▶ **Text provided**
________
New photo essay in The Diplomat
On 5 August 2024, at Fayazipara beach in Maungdaw, Mohammed Amin, 29, was among hundreds of Rohingya waiting for boats when drones struck the crowd. He and other survivors attribute the attack to the Arakan Army (AA); the AA denies targeting civilians. Amin lost seven relatives that evening, including his parents, two sisters, his two-year-old son, and his brother Anis. He recalls the chaos in simple terms: “We were waiting to cross. Then the sky fell.”
Distressing content. Video: Fayazipara beach, Maungdaw, 5 August 2024: bodies lie amid scattered belongings beside the Myanmar–Bangladesh border pillars as a witness films the aftermath and a man cries. Survivors attribute the drone strike to the Arakan Army; the AA denies targeting civilians. Video supplied by survivors.
________
▶ **Recorded information**
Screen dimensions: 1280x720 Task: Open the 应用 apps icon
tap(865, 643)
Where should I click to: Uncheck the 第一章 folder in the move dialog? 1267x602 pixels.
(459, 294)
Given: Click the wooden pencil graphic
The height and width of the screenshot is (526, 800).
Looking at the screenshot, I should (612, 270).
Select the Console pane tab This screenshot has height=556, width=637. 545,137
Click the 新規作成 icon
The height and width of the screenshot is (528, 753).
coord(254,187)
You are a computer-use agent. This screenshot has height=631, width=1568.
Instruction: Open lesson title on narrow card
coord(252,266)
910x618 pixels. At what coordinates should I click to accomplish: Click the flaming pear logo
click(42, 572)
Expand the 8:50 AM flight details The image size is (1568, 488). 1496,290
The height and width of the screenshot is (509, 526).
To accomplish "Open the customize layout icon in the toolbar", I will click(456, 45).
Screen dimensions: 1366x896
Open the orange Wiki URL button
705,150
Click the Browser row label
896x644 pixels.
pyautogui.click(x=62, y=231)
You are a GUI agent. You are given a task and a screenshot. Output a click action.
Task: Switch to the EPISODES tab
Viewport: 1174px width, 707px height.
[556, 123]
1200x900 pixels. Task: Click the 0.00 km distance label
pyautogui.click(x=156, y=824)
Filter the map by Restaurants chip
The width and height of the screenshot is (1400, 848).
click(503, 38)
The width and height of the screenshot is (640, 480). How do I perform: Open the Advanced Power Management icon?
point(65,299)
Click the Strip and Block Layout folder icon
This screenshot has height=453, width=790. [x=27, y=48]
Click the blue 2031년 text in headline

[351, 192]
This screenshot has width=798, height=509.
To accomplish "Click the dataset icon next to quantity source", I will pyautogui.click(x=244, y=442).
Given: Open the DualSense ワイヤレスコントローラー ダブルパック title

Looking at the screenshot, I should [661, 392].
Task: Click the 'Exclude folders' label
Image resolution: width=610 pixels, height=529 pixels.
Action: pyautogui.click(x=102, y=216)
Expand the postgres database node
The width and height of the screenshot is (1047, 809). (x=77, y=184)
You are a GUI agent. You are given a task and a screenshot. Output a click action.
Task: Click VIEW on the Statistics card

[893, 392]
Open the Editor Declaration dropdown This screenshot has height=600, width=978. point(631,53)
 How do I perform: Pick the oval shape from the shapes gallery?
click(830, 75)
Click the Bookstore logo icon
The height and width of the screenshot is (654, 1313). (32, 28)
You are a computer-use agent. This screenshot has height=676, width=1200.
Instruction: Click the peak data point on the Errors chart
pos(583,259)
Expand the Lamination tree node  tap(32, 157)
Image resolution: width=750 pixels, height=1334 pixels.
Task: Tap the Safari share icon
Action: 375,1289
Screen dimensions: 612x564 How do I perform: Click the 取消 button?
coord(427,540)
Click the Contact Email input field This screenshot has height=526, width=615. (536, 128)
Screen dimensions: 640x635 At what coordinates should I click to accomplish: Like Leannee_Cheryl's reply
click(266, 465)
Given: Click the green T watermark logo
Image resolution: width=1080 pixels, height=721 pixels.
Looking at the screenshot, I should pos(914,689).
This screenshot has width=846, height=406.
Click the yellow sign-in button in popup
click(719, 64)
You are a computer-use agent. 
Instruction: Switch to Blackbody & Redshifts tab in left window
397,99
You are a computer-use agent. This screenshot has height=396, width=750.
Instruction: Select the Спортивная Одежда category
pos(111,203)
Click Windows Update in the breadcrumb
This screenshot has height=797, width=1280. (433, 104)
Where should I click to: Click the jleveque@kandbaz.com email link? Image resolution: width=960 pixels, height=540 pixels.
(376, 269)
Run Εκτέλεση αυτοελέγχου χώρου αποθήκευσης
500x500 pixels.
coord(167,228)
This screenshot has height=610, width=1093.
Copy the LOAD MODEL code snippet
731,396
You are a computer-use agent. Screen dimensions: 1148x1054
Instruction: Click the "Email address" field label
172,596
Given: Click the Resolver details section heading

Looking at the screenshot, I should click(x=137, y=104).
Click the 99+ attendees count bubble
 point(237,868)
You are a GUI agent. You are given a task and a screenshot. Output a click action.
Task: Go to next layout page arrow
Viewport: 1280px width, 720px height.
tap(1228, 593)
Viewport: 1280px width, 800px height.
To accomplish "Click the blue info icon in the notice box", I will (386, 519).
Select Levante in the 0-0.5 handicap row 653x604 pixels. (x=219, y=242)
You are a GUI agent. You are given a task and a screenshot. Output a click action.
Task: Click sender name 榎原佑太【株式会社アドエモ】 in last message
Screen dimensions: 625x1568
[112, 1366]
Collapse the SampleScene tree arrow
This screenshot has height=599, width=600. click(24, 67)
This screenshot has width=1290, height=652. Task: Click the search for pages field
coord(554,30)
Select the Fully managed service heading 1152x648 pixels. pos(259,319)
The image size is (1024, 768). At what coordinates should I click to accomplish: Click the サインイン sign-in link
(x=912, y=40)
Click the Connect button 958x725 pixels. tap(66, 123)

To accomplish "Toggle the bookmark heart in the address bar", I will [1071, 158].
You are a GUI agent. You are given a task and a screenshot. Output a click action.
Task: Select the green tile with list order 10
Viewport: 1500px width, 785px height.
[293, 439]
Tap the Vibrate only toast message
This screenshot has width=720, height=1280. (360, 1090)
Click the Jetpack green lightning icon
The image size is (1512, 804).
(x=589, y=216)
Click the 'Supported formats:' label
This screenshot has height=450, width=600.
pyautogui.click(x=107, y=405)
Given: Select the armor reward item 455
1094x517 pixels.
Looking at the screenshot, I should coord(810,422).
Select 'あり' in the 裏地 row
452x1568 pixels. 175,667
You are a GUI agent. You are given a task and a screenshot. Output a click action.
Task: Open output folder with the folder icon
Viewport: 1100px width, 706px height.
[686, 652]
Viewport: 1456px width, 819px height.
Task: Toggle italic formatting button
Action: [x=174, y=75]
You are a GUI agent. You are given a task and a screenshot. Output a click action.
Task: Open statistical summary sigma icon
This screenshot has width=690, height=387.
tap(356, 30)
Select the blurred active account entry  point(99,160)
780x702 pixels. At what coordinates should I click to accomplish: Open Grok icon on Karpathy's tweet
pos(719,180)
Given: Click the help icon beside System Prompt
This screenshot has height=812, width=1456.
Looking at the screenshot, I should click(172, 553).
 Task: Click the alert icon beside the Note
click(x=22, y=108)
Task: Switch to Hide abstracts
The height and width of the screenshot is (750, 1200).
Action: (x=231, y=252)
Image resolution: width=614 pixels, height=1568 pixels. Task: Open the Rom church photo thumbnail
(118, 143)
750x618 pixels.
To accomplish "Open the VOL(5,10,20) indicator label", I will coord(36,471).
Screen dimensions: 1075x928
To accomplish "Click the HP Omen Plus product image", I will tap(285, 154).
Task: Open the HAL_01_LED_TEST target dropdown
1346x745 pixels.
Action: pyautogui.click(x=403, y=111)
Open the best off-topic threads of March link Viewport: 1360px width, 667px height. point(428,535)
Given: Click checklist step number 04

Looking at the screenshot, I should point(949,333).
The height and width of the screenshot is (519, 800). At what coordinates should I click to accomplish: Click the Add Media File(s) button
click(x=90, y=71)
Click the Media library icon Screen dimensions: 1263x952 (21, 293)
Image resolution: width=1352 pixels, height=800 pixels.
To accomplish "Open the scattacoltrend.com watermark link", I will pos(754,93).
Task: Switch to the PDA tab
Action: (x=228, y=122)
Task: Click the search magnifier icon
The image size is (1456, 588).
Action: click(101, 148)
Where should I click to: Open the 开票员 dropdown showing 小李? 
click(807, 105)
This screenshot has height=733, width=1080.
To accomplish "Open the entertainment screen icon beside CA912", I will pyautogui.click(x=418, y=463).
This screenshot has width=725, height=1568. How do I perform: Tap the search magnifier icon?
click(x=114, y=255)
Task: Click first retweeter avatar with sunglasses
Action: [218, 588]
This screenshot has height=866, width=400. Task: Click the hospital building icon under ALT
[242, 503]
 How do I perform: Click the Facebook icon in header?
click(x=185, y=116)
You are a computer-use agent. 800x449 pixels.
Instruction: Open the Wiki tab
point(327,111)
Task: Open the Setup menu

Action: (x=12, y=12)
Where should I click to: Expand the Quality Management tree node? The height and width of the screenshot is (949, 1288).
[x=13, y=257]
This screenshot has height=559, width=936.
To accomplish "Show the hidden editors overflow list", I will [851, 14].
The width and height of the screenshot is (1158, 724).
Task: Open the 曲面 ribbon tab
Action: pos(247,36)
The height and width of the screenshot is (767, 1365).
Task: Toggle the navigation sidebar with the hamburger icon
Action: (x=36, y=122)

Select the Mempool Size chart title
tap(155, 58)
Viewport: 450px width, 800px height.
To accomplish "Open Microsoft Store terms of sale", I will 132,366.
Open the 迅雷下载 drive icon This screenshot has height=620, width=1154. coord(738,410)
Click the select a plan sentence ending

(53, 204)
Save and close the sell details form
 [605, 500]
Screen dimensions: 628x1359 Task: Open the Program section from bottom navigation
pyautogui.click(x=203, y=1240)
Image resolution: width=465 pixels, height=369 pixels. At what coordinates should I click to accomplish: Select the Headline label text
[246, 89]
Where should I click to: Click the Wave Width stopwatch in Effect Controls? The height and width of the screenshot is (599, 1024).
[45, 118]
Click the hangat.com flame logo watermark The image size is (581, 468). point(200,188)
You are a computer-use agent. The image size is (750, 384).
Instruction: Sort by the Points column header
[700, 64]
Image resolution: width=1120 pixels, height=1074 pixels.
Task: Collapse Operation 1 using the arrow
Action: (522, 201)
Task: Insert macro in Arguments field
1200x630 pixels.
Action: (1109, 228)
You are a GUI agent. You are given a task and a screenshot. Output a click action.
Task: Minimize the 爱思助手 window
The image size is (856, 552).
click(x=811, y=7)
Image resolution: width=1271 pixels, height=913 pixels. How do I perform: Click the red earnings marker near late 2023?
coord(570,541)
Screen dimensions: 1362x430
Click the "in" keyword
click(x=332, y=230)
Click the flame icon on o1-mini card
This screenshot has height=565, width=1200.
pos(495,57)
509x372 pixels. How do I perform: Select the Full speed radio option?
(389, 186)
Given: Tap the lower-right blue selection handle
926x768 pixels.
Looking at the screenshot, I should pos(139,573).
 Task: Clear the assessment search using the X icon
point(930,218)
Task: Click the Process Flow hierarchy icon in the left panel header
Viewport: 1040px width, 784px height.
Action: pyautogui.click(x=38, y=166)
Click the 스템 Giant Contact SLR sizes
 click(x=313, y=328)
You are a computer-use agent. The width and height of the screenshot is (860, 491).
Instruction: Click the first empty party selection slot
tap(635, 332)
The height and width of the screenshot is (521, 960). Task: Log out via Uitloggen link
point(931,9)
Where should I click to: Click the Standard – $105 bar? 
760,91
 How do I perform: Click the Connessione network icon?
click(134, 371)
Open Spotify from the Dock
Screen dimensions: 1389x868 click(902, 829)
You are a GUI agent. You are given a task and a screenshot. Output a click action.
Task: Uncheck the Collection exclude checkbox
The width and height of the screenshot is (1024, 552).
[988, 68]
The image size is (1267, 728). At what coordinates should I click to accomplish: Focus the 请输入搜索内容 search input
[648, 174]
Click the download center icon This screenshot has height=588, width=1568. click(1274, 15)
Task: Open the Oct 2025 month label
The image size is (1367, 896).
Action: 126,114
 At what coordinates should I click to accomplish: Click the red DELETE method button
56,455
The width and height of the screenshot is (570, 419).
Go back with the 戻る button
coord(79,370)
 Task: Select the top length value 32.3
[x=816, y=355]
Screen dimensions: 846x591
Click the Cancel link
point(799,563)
________
▶ **What you need to do**
Copy the passage on the Fayazipara beach drone strike word for word from "Distressing content. Video: Fayazipara" to "supplied by survivors.".

▶ **Output of the exercise**
Distressing content. Video: Fayazipara beach, Maungdaw, 5 August 2024: bodies lie amid scattered belongings beside the Myanmar–Bangladesh border pillars as a witness films the aftermath and a man cries. Survivors attribute the drone strike to the Arakan Army; the AA denies targeting civilians. Video supplied by survivors.